Provided passage:
● ● ● ●

You can prolong a filter sand change by adding a specially formulated Sand Filter Cleaner during the 3rd or 4th year. Read the instructions on the label before adding any chemical/cleaner.
Poor water chemistry, as well as insufficient cleaning of the filter, can lead to problems with the sand. Mud balls may form due to poor water chemistry, particularly a high pH. If your water is high in pH, it will not be able to keep calcium in solution. This calcium will find its way into the filter. This calcium can attach to the sand and combine with hair, lint, and other debris (due to a poorly cleaned filter) and form the mud balls, which can again attach to other mud balls to form even larger mud balls, resulting in a blockage in the filter. This can further lead to calcification of the sand. Another potential problem is channeling. If water chemistry or filter cleaning are further neglected, channeling may occur, creating a trail through the sand. During filtration, water will pass through the filter, but the dirt and debris will make its way through the channel, never coming in contact with the sand, and will re-enter the pool. Monitor your water chemistry and clean your filter.

CLEANING A DE FILTER:

If you have a DE filter, it will need to be backwashed when the pressure is 8-10 psi above the standard operating pressure. The main drawback of backwashing with DE filters is that as the dirt and debris are removed from the filter, so is the DE powder. This requires adding new DE powder after each backwash. New style DE filters, called Regenerative DE filters, have implemented a "bump" mode in order to prolong the filter cycles and reduce the need to backwash. But, after so many "bumps," backwashing is inevitable. Here are the steps:

  • Turn "off" the equipment.
  • Move the multiport handle from "filter" to "backwash"

● ● ● ●

Data extract:
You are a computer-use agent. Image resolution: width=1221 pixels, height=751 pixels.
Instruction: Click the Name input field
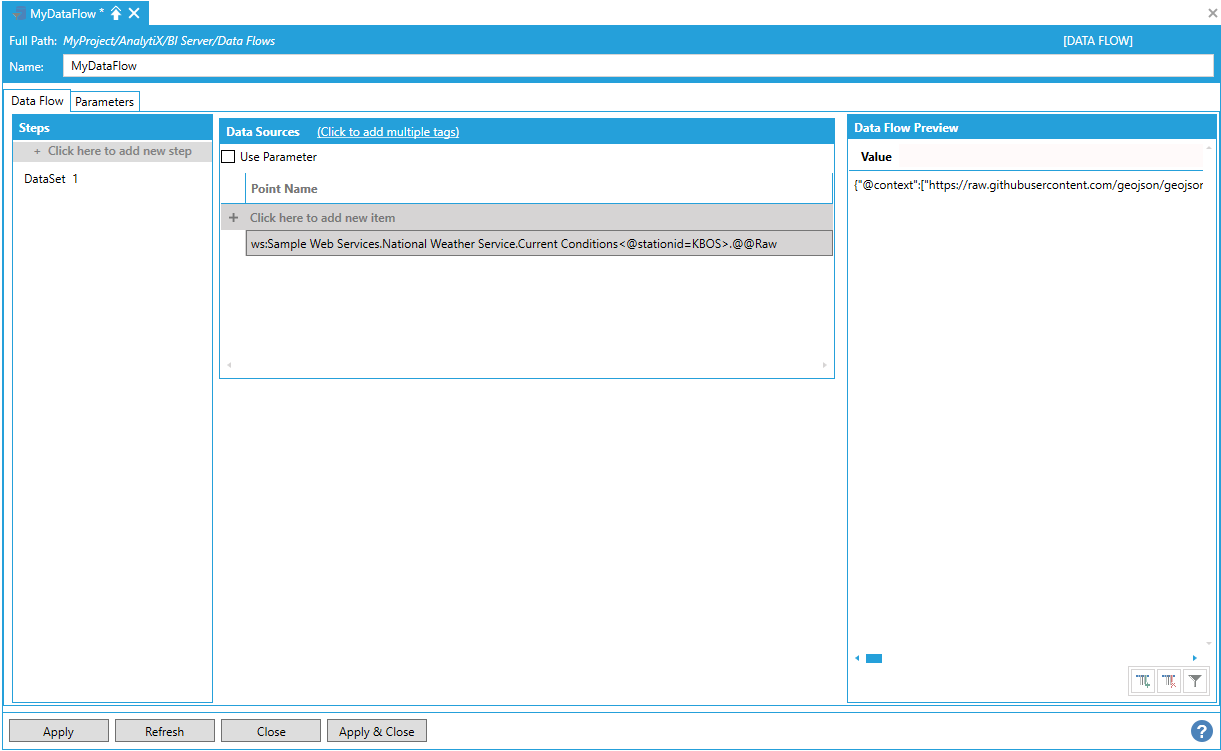pyautogui.click(x=638, y=66)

● ● ● ●

Stated task 1:
Answer these questions from the pool filter text:
(a) During which year can a Sand Filter Cleaner be added to prolong a filter sand change?
(b) Which water condition in particular can cause mud balls to form?
(c) At what pressure does a DE filter need to be backwashed?
Stated task 2:
Reproduce everything in the pool filter text from "You can prolong" down to "adding any chemical/cleaner.".

Complete answer 1:
(a) During the 3rd or 4th year.
(b) A high pH.
(c) When the pressure is 8-10 psi above the standard operating pressure.

Complete answer 2:
You can prolong a filter sand change by adding a specially formulated Sand Filter Cleaner during the 3rd or 4th year. Read the instructions on the label before adding any chemical/cleaner.